Behavioural economics represents a reunification of psychology and economics. Early thinking about economics was shot through with psychological insight. For example, in his Theory of Moral Sentiments, Adam Smith described all the ways in which people care about the interests of others. In his later book, The Wealth of Nations, he suggests that people get dinner “not from the benevolence of the butcher, the brewer, or the baker” but “from the regard [of those agents] to their own interest”. The latter passage is one of the most famous in economics, whereas Smith’s earlier book on moral sentiments is ignored. Why?

The answer is that two trends led economics and psychology along different paths this century (although both were trying to make their disciplines more scientific). One trend was that theorists like Samuelson and Debreu worked hard at formalising economics mathematically, with physics as inspiration. Psychologists were also inspired by natural sciences – by experimental traditions rather than mathematical structure. As a result, to an economist, a theory is a body of mathematical tools and theorems.

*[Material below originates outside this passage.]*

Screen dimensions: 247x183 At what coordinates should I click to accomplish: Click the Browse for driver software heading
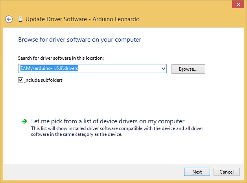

To a psychologist, a theory is a verbal construct or theme that organises experimental regularity.

This divergence in methods and ways of expressing knowledge pushed economics and psychology apart. A second trend kept the fields apart. In the 1940s, economists took up logical positivism with a special twist (called the “F twist” after its advocate, Milton Friedman). Because theories with patently false assumptions can make surprisingly accurate predictions, economic theories that assume that individual agents are highly rational and willful, judge probabilities accurately, and maximise their own wealth, might prove useful even though psychology shows that those assumptions are systematically false. The F twist allowed economists to ignore psychology. Many theorists also thought that relaxing rationality assumptions would inevitably lead to analytical intractability. Lived realities and new thinking have shown cases in which this is wrong.

A behavioural diagnosis and design process would provide a means of identifying and addressing key reasons that social protection policy in Ireland is not performing to expectation; uncover behavioural bottlenecks that are amenable to solution; and identify structural issues. The diagnosis process encourages Government to step back and examine multiple possible explanations for under-performance before embracing a particular theory or solution, thus improving the likelihood of success.